Cold water - how do you get in? Why do you do it? Is there any way to make it easier? Alpkiteer Kate Rew eases us in.
I am either monumentally rubbish at getting into very cold water, or monumentally good, depending on which way you look at it. 'Rubbish' because I experience very little high from the whole experience, and every type of regret before I take off my clothes. ‘Good’, because I do it anyway, even though it isn’t easy for me, because it makes me feel (variously) alive, stoic, awake (there’s always that shot of adrenaline) and pleased to be part of this beautiful rain-lashed wind-whipped planet.
Cold Water Tips
- What is considered cold water swimming?
- How to get into cold water
- How to warm up after cold water swimming
- Why to go cold water swimming
What is considered cold water swimming?
Perhaps the first thing to do is understand temperatures in bands of experience: 17 degrees C plus is summer swimming, lazy hazy and idyllic; 12 to 16 degrees is fresh (a little gaspy getting in perhaps, but not too bad); 6 to 11 degrees C is freezing (swims become shorter and more therapeutic as the thermometer goes down); and below 6 degrees is Baltic, and for most not about swimming at all, more about dealing with a brutal experience.
Coastal dwellers rarely have to deal with Baltic (except curtesy of wind chill), while freshwater tracks air temperatures so for some of us, this harsh waterscape is already here. At which point you need to ask yourself: do you have to get in? The answer is no. Many committed swimmers hang up their trunks at the end of September and are not seen again till May. Others surrender around now. It’s media mirage that everyone is winter swimming: really, they are not!
How to get into cold water
Next up: physically, how do you do it? Some tips.
One: the gasp reflex that you will experience getting in mutes very quickly – as few as five or six three-minute immersions where the whole body (not the head) are immersed in cold water will halve the ‘cold shock response’ (the initial gasp, rapid breathing, increased heart rate and blood pressure). So however dramatic things feel for you, bear in mind they will get better. I recommend calming things down further by splashing water over yourself when your feet are still on the ground which helps bring breathing under control. I like to stand in the water (not too long, heat ebbs out of us by the second) and dab it in my pulse points – wrists, neck, chest, back – before lunging forward. A physiologist has told me it’s irrelevant where the water goes, it’s just how much skin you cover, but it’s a ritual. Once I’ve started it, it’s that much easier to keep going to the conclusion (immersion).
Two: find your own method of breath control. I like to exhale through my mouth, a long slow full exhale, just before I step in. That long slow exhale is a letting go, a decisive moment, a point of no return. (I am not a fan of hyperventilation myself: give me a long, slow exhale any time. Part of what I love about swimming is the prana, how it engenders deep, calm, rhythmic breathing, an opportunity to reverse the shallow, fast breathing a lot of us fall into).

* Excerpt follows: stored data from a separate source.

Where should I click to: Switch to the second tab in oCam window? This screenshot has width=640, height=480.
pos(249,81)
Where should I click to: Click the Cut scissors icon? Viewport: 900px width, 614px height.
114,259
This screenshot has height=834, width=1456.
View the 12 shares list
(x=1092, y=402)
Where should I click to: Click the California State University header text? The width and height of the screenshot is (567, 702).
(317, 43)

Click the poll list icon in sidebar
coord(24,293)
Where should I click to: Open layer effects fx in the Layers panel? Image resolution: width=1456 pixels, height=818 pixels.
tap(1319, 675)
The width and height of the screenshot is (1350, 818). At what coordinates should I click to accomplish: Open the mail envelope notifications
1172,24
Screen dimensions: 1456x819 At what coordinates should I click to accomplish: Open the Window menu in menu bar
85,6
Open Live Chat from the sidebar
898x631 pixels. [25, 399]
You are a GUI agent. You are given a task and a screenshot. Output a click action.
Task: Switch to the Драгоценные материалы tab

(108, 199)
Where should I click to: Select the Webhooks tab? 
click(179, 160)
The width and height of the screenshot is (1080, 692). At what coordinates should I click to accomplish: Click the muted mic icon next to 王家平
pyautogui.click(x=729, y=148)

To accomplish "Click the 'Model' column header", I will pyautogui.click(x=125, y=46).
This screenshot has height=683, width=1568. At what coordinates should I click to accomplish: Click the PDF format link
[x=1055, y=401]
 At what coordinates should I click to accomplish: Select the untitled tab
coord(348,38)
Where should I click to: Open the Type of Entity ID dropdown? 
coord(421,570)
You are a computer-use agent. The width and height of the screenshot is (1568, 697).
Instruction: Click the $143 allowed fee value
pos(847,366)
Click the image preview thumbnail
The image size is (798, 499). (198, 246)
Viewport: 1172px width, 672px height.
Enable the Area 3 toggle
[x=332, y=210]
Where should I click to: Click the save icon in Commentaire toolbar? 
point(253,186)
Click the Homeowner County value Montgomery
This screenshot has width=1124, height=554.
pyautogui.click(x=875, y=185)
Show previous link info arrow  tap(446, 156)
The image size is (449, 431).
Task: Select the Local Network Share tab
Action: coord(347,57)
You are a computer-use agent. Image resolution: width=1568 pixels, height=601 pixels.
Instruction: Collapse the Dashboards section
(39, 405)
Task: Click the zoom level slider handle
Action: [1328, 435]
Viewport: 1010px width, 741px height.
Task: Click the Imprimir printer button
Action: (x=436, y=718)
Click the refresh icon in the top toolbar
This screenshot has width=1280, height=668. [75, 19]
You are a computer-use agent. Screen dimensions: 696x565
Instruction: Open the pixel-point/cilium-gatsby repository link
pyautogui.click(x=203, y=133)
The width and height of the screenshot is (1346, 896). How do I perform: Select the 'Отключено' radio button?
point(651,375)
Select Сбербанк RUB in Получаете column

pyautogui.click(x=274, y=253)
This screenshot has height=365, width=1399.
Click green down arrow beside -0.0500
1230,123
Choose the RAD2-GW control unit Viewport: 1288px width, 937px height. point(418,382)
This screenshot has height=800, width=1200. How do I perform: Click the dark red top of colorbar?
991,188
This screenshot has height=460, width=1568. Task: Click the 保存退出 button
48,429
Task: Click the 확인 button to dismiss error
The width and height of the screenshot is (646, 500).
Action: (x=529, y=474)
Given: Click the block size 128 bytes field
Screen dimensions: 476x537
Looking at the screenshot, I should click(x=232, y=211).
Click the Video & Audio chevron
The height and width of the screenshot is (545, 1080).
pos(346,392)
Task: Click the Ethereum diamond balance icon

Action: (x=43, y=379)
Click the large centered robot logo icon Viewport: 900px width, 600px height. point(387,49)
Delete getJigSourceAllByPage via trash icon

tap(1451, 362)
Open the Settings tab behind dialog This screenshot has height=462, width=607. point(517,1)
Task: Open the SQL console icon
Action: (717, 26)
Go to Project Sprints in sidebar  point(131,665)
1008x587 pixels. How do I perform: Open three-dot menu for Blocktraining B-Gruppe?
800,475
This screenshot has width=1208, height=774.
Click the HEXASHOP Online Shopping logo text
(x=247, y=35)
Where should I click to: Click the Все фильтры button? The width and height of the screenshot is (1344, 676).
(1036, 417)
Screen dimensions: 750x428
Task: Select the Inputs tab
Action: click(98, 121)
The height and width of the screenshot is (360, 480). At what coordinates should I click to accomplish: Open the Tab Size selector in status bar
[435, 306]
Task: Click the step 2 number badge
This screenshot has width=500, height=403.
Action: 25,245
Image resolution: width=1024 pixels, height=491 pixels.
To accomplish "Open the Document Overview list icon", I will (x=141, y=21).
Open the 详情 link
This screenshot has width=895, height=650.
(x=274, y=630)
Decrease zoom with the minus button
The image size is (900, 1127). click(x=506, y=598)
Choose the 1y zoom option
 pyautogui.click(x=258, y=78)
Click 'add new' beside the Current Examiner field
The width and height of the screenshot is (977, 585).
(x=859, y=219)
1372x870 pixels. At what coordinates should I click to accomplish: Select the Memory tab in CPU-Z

Three: keep it short! And purposeful. For that first little bit nudge any drama aside in favour of counting strokes (10 may be enough), swimming to a close rock or a tree, focusing on your breathing. Those internal questions like: how much does this hurt? How much do I not want to be doing this? Have no place here. Give your body time to regulate its breathing, and light its internal fire, where you can feel your skin burning. Let the cold annihilate all thought.
How to warm up after cold water swimming
And that, those seconds or few minutes, might well enough: get out and get changed as quickly as you changed getting in (in winter you can lose a lot of warmth on the banks). Reward yourself with a warm drink and a warm coat, and a pat on the back.
Why to go cold water swimming
Cold water has had fans for hundreds of years, and is inspiring a cultish devotion at the moment, with wild and insistent claims about its health benefits. I don’t engage with any of it, not just because of the lack of science, and excess of prescriptive instruction, but because I suspect that giving swimming a utility, turning it into something that we consume for own own material benefit, is missing the point.
I suspect the real richness of swimming comes from doing it not because it’s good for you, but because you love it. And the real transformation it offers us is that of sinking down and becoming part of the planet again, skin to skin with the elements. Which is why – however erratic my winter swimming – I do still do it. Because it’s long between October and May to not feel how it feels to be right at the heart of a storm, shot at by hail, underneath the belly of a swan as it takes off or part of the planet and all the elements again, in a place where moons wane, storms swell, and life ebbs and flows throughout the seasons.
Kate Rew is an Alpkiteer, author of The Outdoor Swimmers' Handbook, and founder of The Outdoor Swimming Society.